Quelles que fussent leurs erreurs, ils n’en ont pas moins droit à notre reconnaissance. Alors que l’érudition allemande, selon le mot de M. Dupont-Ferrier, « avait tant de raisons de n’être pas envahissante, » plus d’un des admirables travaux de l’érudition française vit le jour « dans les chambrettes aux murs salpêtres et noirâtres » du Collège de Clermont. Ses maîtres ne l’ont pas seulement honoré : ils ont honoré notre pays.

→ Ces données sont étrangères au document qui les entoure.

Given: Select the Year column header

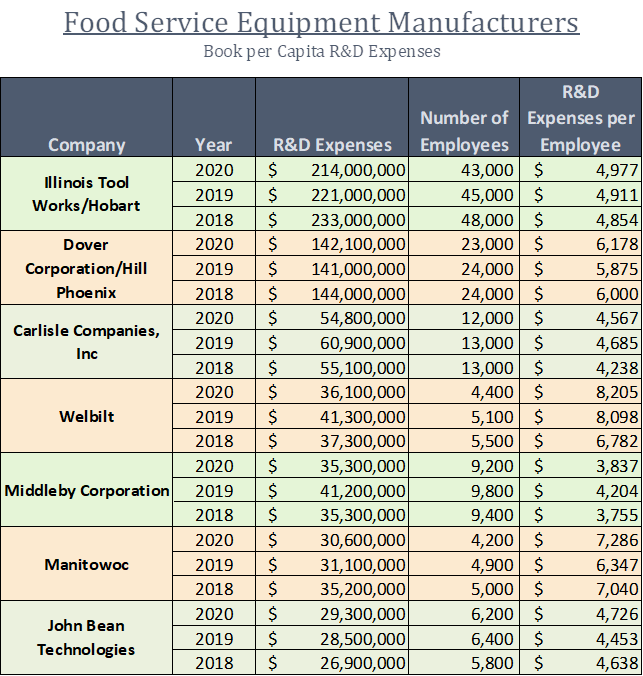Looking at the screenshot, I should (x=214, y=144).
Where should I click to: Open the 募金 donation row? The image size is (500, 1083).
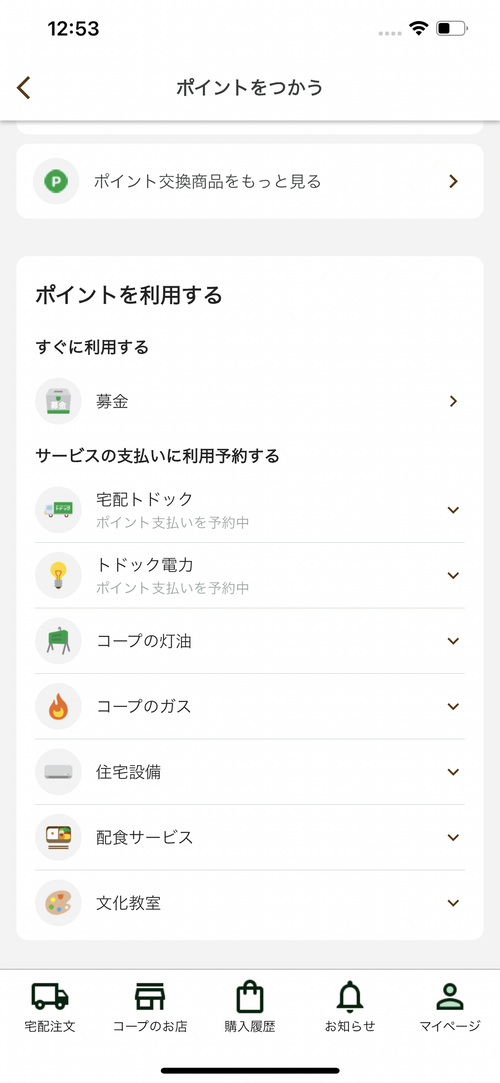pos(250,401)
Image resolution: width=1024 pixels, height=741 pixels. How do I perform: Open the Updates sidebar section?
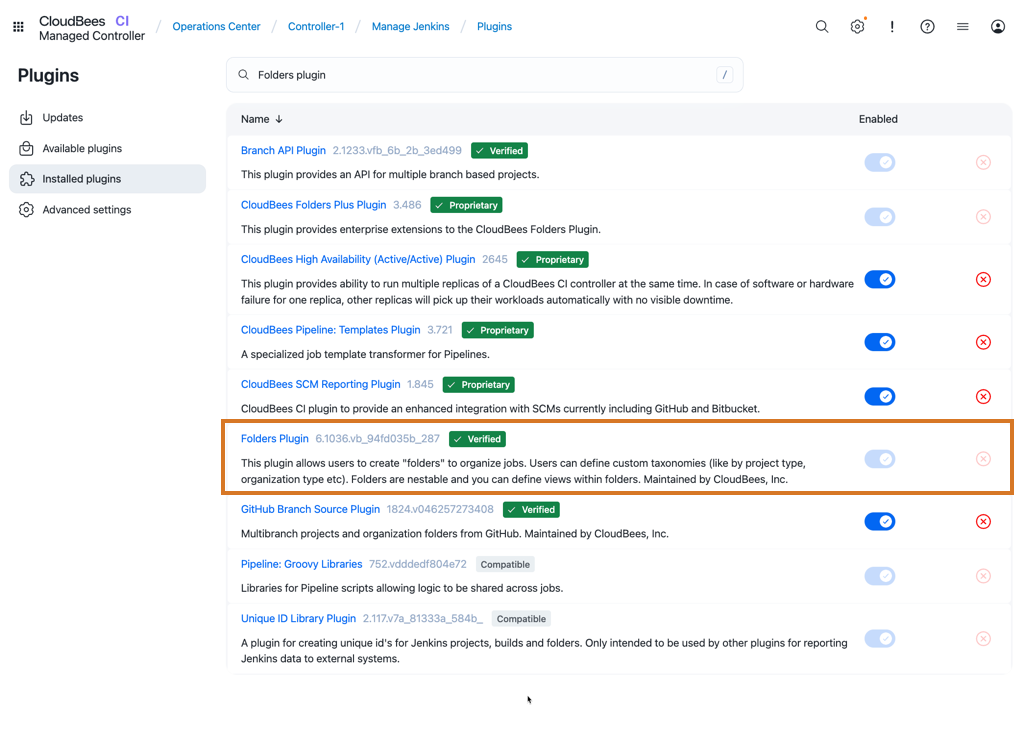click(62, 118)
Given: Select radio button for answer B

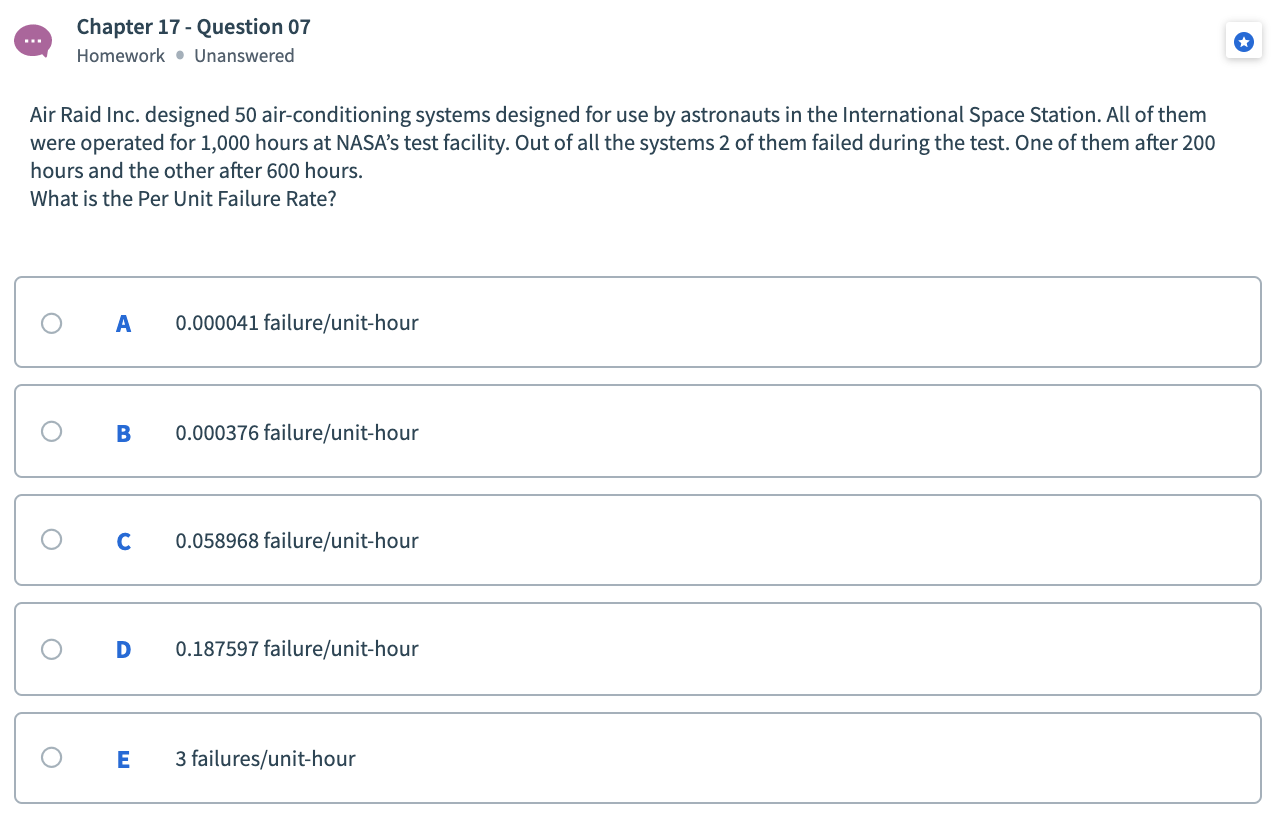Looking at the screenshot, I should pos(51,431).
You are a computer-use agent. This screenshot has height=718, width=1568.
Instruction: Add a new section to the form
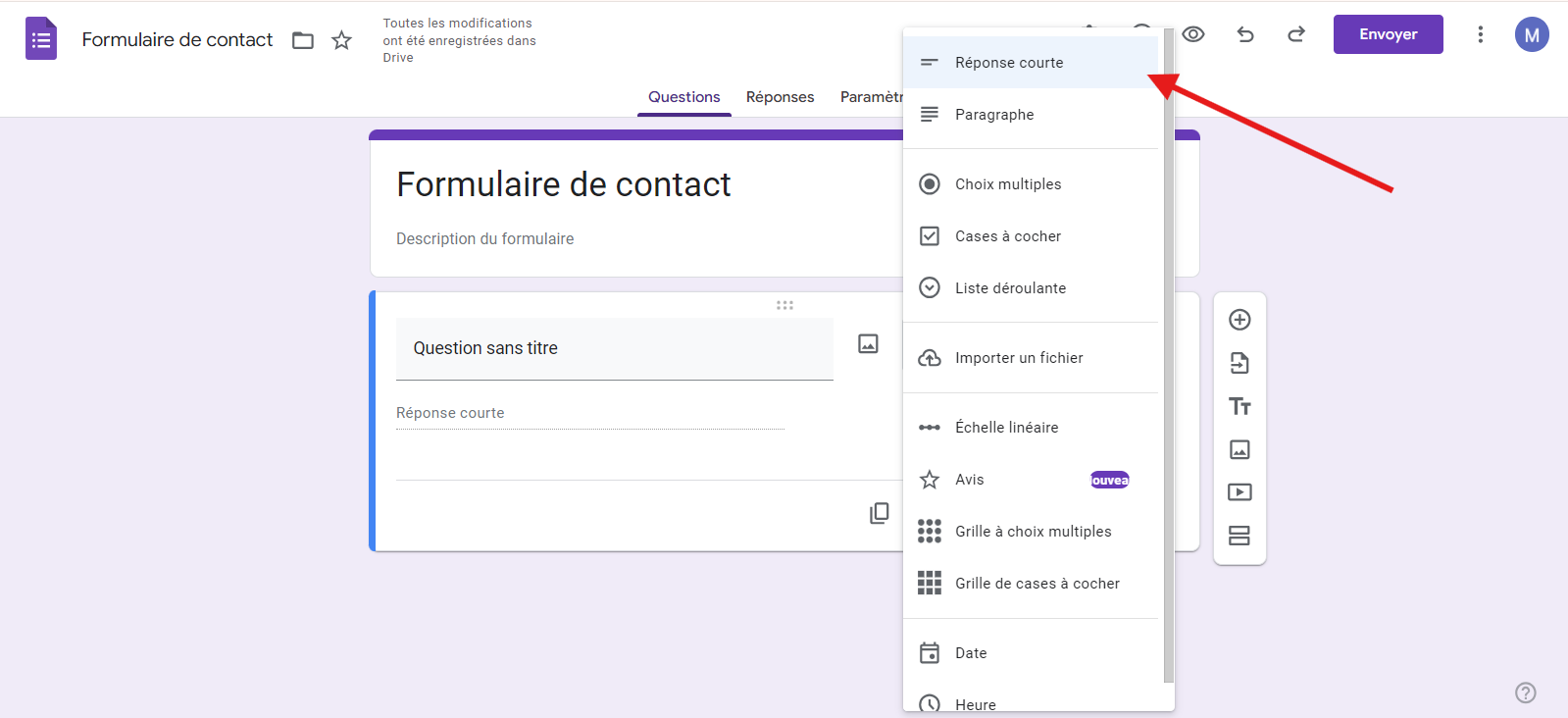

Grâce à eux, notre Enseignement occupa dans l’opinion « une place plus grande que la Sorbonne dont le nom avait rempli le monde au Moyen âge[3]. » Quand l’Université victorieuse hérita de ceux qu’elle avait tués et transporta au collège Louis-le-Grand le collège de Lisieux et les boursiers de tous ses petits collèges en décadence, l’expérience pédagogique dont les murs étaient imprégnés sembla passer en elle, lui commander la prudence dans les réformes nécessaires et la régénérer. Ses élèves, qui ne faisaient plus rien, se réconcilièrent avec la discipline et le travail. Pas pour longtemps, d’ailleurs, car la Révolution survint. Mais si le Collège tint le coup, c’est que deux cents ans de succès en avaient fait une institution plus forte que la mort. On peut dire que notre Université moderne, tout en refondant l’œuvre des Jésuites et en la rendant plus nationale, est issue d’eux. Le lycée Louis-le-Grand leur doit d’avoir été le premier modèle des lycées d’aujourd’hui, et nous en trouvons le témoignage dans le beau livre impartial de son savant historien.

André Bellessort.

  1. G. Dupont-Ferrier, Du Collège de Clermont au Lycée Louis-le-Grand (De Boccard éd.). L’ouvrage comprendra deux volumes d’environ 500 pages chacun. Le premier seul a paru.
  2. Fouqueray, Histoire de la Compagnie de Jésus (Alphonse Picard).
  3. A. Sicard, les Études classiques avant la Révolution (Perrin).